### Source extract
********************

Specifically, to simulate various speech patterns where people speak in different volumes and speaking rates, we applied random a volume factor between −3 to +3 dB and a speaking rate factor from −0.9 to + 0.8 dB to synthesized speech. To cover different acoustic scenarios, MUSAN (25) dataset was leveraged to simulate background and foreground noises, including sound of things (e.g., dialtones, fax machine noises), natural sounds (e.g., thunder, wind), and music without vocal(e.g., Western art music and popular genres). Finally, the speech mixtures were reverberated using RIRs (26) dataset to simulate different room settings (e.g., small room, medium room, and large room). Based on the studies (27, 28) that conducted comprehensive analyses of daily acoustic scenarios in terms of noise and reverberation level, our synthetic datasets were able to simulate various scenarios like bedroom, kitchen, meeting room, office, classroom, restaurant, hospital hall, etc., as shown in Figure 3.

FIGURE 3
www.frontiersin.org

Figure 3. Simulated scenarios in our synthetic datasets, based on the comprehensive analyses of daily acoustic scenarios in terms of noise and reverberation level (27, 28).

2.4.1.1. Acoustic Feature Extractor

To capture significant sound characteristics and differentiate between speech mixtures, acoustic features were extracted from recordings using Kaldi toolkit (29). We combined two types of features, Filter Banks and Pitch, which mimic the non-linear human perception of sound and captures its fundamental frequency, respectively.

2.4.1.2. Embedding Extractor

Acoustic features were then fed into a deep neural network to extract embeddings that can best discriminate speech mixtures. The embedding extractor was based on the X-vector architecture (30), developed using Kaldi (29) for acoustic feature extraction and PyTorch (31) for building neural networks (see Supplementary Section 1). According to the IRB consent form, no content information would be listened to or analyzed. Therefore, the embedding extractor was trained and validated on datasets synthesized from open speech corpus LibriSpeech (32) (see Supplementary Section 2.1).

2.4.1.3. Scoring

A backend scoring system was developed to output the number of concurrent speakers by comparing distances between embeddings (see Supplementary Section 1.3). Also, trained on the above synthetic datasets and, it helped the algorithm generalize on new data. Experiments in (24) showed that the algorithm was able to generalize well on unseen data with different speakers, speech content, and even languages.

2.4.1.4. Computation of Ambiance Levels

For each participant, the duration of each ambiance level was aggregated on a daily basis. Then, the frequency of each ambiance level was calculated per day and averaged across a week, which quantified the ambiance information for a participant.

2.4.1.5. Entropy of Ambiance Levels

Given the daily frequency of ambiance levels for a specific participant, entropy was calculated to capture the diversity of the environments during the day. Higher entropy represented a more diverse environment.

2.4.1.6. Performance

The accuracy was determined by both voice activity detection (VAD) (23) and concurrent speaker count estimation (24). Apart from LibriSpeech (32), we synthesized two additional datasets from TIMIT (English) (33) and THCHS (Mandarin) (34) to evaluate the performance in uncontrolled environments where noise, new speakers and different languages might degrade the performance. The preparation of synthetic evaluation data follows the procedures mentioned in embedding extractor (see Supplementary Section 2). Table 2 shows the sensitivity and specificity of different synthetic datasets. While the model was trained on LibriSpeech, the performance dropped only slightly on two additional datasets, which indicates that the model was robust to environmental noise, and generalized well on unseen data.

********************

### Material provided
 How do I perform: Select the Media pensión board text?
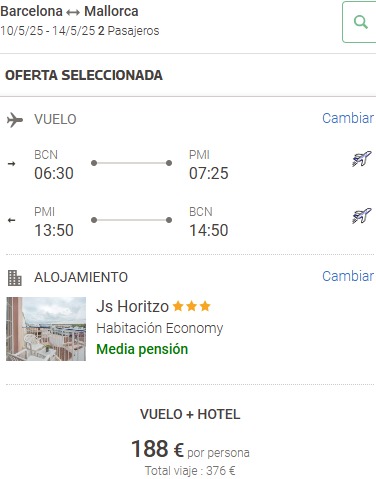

********************

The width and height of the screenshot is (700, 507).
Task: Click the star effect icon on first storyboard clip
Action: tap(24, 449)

********************

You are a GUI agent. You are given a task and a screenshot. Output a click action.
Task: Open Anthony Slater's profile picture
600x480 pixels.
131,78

********************

### Your goal
Rewrite the part of the passage on speech simulation that opens with the words containing "2.4.1.1. Acoustic Feature" and closes with "fundamental frequency, respectively.", changing "Kaldi toolkit" to "Kaldi software package". The records have no connection to the passage on speech simulation.

### Exercise response
2.4.1.1. Acoustic Feature Extractor

To capture significant sound characteristics and differentiate between speech mixtures, acoustic features were extracted from recordings using Kaldi software package (29). We combined two types of features, Filter Banks and Pitch, which mimic the non-linear human perception of sound and captures its fundamental frequency, respectively.